Bab 4 Aku Akan Melakukan Sesuai Keinginan Ibu
Seketika itu, keringat dingin membasahi seluruh tubuhku, tapi aku tetap berusaha untuk tegar. Aku lalu bangkit berdiri dan bergegas pergi ke rumah sakit.
Ibu mertuaku terbaring di ranjang rumah sakit, wajahnya terlihat sangat pucat. Saat aku tiba di sana, pandangannya terus tertuju di belakangku seolah sedang mencari sesuatu.
Aku tahu, dia sedang mencari Selina.
Sayangnya, Selina sedang menemani pria lain yang memilih kasur.
Pada saat itu, rasa kebencian yang mendalam muncul dalam diriku terhadap Selina.
Aku juga merasakan kebencian terhadap diriku sendiri, merasa sangat tidak berguna.

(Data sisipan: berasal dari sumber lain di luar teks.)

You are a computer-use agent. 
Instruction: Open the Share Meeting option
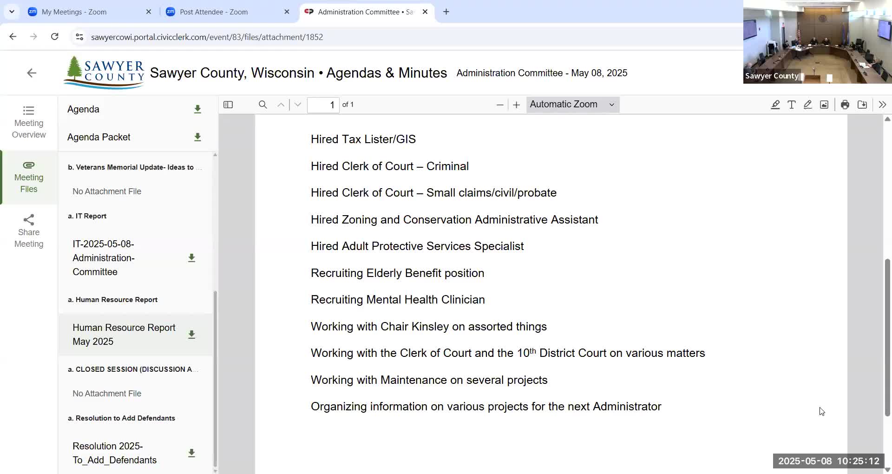[x=29, y=231]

Aku berdiri di samping tempat tidur ibu mertuaku dengan kelopak mata yang memerah.
"Bu, maafkan aku. Ini semua salahku, aku tidak berguna ...."
Dari pancaran matanya, ibu mertuaku tampak seperti bisa melihat segalanya.
Dia tertawa getir sambil berlinang air mata.
Lalu menoleh ke arah dokter Husein dan berkata, "Dokter Husein, kamu yang akan menjadi saksi. Simon yang akan mengurus pemakamanku."
Setelah itu, ibu mertuaku menoleh kepadaku dan berkata dengan lembut,
"Ini bukan salahmu. Ibu tahu, kamu adalah anak yang baik. Ibu benar-benar sangat berterima kasih padamu."
"Hanya saja ... Ibu merasa sangat sedih. Kamu terlalu bodoh dan terlalu baik. Setelah Ibu pergi, kamu harus lebih mencintai dirimu sendiri. Apa kamu mengerti?"
"Kamu tidak perlu mendirikan papan nisan untukku. Cukup tanam bunga mawar di samping kuburanku."
Bunga mawar melambangkan cinta yang kuat antara ibu mertua dan ayah mertuaku.
Pada saat itu, air mataku sudah membasahi pipiku.
"Bu, Ibu tenang saja. Aku akan melakukan sesuai keinginan Ibu ...."
Melihat ibu mertuaku yang berusaha keras mengangkat tangannya, aku segera mendekat dan menggenggam tangannya.
Dia lalu dengan lembut membelai kepalaku, matanya penuh dengan cinta.
"Bu ...."
Aku memanggilnya sambil menangis, hatiku merasa sangat tidak rela.
Tapi napas ibu mertuaku perlahan-lahan mulai melemah, tangannya dengan perlahan jatuh di samping tempat tidur.
Aku yang tidak bisa menerima kematian ibu mertuaku pun terdiam untuk waktu yang sangat lama.
Tapi aku tidak bisa membiarkannya pergi begitu saja, jadi aku menguatkan diri dan mengurus pemakamannya.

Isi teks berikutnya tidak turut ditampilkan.